Task material start

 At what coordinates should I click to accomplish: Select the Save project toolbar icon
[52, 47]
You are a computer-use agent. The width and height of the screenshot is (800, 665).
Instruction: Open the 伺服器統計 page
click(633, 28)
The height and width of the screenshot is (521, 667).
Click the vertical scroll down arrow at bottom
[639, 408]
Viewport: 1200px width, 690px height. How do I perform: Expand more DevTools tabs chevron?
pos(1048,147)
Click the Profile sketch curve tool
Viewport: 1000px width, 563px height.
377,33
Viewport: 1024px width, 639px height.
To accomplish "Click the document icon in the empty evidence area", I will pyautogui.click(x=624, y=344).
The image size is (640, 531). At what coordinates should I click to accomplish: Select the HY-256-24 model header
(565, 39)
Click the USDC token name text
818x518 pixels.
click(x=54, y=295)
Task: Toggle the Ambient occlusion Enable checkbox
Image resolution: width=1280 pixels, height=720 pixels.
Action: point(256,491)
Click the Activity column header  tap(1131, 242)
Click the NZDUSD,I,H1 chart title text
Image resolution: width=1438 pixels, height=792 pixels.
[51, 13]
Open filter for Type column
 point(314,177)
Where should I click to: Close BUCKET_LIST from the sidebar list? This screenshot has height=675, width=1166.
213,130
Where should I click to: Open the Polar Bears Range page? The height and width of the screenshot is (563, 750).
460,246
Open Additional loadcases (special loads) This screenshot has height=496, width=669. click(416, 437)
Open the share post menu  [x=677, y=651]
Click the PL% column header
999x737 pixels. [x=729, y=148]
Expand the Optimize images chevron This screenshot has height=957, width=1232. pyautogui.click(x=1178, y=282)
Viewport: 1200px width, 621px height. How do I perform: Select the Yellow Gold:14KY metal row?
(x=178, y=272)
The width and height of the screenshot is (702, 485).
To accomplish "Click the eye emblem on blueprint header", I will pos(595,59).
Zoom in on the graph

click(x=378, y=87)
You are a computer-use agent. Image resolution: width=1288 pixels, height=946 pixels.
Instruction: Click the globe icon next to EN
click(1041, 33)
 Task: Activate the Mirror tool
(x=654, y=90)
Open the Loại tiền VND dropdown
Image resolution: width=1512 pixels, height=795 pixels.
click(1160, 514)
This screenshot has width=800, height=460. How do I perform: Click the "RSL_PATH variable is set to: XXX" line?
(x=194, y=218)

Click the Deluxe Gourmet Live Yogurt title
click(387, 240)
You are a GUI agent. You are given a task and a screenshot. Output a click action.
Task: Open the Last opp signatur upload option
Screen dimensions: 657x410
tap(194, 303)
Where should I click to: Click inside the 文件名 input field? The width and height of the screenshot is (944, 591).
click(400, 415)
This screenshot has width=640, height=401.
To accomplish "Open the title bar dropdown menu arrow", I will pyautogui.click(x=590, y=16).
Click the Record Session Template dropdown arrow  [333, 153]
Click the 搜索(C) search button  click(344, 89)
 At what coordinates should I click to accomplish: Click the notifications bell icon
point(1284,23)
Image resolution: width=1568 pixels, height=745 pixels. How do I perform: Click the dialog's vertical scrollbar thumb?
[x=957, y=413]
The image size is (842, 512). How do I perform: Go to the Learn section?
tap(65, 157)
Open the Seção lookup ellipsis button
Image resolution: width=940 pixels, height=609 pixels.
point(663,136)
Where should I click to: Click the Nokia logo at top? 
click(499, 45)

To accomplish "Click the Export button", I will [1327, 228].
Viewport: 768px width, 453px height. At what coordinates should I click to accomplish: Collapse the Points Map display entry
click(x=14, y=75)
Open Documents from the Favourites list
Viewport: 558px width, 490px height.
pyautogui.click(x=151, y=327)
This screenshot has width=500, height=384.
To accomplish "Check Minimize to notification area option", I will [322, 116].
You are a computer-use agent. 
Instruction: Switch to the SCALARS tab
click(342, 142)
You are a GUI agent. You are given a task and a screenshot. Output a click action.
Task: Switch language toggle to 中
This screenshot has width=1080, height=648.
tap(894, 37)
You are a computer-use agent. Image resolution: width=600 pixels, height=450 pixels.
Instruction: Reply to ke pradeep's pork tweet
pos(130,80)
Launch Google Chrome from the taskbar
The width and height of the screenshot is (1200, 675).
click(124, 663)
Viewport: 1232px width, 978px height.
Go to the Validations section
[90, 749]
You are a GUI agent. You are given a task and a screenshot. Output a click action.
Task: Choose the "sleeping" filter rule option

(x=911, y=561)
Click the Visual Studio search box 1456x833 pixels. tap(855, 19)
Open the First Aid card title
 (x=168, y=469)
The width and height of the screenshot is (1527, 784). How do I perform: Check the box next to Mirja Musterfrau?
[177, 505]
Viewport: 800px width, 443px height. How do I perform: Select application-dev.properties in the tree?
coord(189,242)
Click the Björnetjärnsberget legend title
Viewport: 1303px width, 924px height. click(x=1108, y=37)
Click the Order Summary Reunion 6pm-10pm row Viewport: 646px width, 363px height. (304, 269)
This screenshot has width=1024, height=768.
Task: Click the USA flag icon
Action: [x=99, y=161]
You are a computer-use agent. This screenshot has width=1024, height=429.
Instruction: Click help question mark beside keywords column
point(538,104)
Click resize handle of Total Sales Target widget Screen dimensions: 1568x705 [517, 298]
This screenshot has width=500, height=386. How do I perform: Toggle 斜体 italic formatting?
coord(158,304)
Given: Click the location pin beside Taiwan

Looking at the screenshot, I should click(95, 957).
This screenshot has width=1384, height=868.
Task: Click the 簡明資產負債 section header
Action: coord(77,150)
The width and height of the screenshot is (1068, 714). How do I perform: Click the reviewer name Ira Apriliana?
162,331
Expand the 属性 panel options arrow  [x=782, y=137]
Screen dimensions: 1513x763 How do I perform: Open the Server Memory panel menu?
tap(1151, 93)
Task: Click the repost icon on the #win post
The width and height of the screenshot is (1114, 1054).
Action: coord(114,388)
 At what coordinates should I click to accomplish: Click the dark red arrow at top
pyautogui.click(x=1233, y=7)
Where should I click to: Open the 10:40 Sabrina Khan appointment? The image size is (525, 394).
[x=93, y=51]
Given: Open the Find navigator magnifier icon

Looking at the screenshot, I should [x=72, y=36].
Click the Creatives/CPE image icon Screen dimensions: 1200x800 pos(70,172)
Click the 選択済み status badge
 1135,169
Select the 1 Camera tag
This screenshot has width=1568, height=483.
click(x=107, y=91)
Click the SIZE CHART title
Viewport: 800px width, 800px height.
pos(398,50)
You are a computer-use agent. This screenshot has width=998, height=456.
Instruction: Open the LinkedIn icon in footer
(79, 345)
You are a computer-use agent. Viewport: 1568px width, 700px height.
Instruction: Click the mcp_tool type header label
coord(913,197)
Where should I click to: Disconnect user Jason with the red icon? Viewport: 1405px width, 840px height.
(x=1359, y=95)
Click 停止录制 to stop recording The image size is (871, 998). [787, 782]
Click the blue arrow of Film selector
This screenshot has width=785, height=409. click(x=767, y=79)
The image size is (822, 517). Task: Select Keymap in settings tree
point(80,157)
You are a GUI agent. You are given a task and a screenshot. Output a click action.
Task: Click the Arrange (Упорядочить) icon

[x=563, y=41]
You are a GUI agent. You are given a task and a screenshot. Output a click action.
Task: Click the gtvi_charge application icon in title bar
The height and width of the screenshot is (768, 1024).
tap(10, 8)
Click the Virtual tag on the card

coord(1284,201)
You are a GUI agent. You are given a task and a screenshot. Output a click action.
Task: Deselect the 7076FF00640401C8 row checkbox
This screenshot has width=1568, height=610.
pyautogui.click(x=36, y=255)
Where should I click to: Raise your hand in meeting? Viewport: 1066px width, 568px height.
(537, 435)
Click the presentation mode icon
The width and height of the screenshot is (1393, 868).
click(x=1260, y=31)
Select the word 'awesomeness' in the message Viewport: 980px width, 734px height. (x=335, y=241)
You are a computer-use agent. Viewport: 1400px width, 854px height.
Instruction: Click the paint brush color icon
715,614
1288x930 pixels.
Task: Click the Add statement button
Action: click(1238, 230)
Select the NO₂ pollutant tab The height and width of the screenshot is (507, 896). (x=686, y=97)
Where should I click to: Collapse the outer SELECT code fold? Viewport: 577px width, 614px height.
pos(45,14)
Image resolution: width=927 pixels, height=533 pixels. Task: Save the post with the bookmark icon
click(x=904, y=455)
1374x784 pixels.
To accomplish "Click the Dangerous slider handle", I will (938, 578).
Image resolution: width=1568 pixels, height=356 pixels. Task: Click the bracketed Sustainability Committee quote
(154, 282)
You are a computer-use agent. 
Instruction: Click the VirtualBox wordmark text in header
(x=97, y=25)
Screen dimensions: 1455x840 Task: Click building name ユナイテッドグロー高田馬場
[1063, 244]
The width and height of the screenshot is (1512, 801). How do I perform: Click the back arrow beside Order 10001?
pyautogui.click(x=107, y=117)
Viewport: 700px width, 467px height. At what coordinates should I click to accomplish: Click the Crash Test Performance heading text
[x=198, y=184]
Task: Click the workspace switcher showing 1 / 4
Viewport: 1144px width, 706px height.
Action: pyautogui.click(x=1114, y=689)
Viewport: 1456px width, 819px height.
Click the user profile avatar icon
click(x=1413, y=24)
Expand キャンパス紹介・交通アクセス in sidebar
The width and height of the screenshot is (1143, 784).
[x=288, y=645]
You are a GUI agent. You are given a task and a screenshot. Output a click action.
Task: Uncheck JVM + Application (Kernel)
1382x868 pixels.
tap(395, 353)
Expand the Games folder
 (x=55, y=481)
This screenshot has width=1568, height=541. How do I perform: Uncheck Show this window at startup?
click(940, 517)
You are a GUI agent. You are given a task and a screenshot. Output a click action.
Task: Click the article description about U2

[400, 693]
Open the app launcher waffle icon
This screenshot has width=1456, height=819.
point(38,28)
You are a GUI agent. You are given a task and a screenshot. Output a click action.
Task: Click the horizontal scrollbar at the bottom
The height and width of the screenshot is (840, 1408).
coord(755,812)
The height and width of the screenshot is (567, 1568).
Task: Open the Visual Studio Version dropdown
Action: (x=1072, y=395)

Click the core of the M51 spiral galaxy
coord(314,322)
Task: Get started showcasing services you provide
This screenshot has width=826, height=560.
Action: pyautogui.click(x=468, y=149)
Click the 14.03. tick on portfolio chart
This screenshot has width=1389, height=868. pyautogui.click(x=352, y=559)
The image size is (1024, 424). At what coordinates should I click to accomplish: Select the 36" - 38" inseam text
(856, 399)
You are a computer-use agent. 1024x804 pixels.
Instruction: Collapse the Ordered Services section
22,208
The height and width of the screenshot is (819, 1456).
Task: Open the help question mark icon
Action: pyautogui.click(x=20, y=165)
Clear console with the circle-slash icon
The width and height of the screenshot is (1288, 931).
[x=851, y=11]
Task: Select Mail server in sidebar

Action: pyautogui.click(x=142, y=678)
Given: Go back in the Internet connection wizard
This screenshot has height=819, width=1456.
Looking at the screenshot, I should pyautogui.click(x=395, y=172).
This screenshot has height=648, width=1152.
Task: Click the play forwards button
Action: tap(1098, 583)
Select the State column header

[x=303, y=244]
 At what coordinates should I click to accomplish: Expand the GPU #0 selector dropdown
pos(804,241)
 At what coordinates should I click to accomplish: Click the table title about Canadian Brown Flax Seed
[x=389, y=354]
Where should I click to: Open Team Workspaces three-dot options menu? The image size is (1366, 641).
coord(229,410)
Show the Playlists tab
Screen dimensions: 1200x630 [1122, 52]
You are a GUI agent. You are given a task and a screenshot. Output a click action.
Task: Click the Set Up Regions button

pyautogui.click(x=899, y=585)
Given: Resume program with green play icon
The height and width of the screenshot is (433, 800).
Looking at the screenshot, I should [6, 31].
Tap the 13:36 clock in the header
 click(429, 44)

Task material end

■ **Given request**
Could you output the stretch of the collection entries above from the line that contains "This screenshot has width=500, height=386." through the line that contains "[x=93, y=51]" as a numbered list, leaving out blank lines?

■ **Exercise answer**
1. This screenshot has width=500, height=386. How do I perform: Toggle 斜体 italic formatting?
2. coord(158,304)
3. Given: Click the location pin beside Taiwan
4. Looking at the screenshot, I should click(95, 957).
5. This screenshot has width=1384, height=868.
6. Task: Click the 簡明資產負債 section header
7. Action: coord(77,150)
8. The width and height of the screenshot is (1068, 714). How do I perform: Click the reviewer name Ira Apriliana?
9. 162,331
10. Expand the 属性 panel options arrow  [x=782, y=137]
11. Screen dimensions: 1513x763 How do I perform: Open the Server Memory panel menu?
12. tap(1151, 93)
13. Task: Click the repost icon on the #win post
14. The width and height of the screenshot is (1114, 1054).
15. Action: coord(114,388)
16.  At what coordinates should I click to accomplish: Click the dark red arrow at top
17. pyautogui.click(x=1233, y=7)
18. Where should I click to: Open the 10:40 Sabrina Khan appointment? The image size is (525, 394).
19. [x=93, y=51]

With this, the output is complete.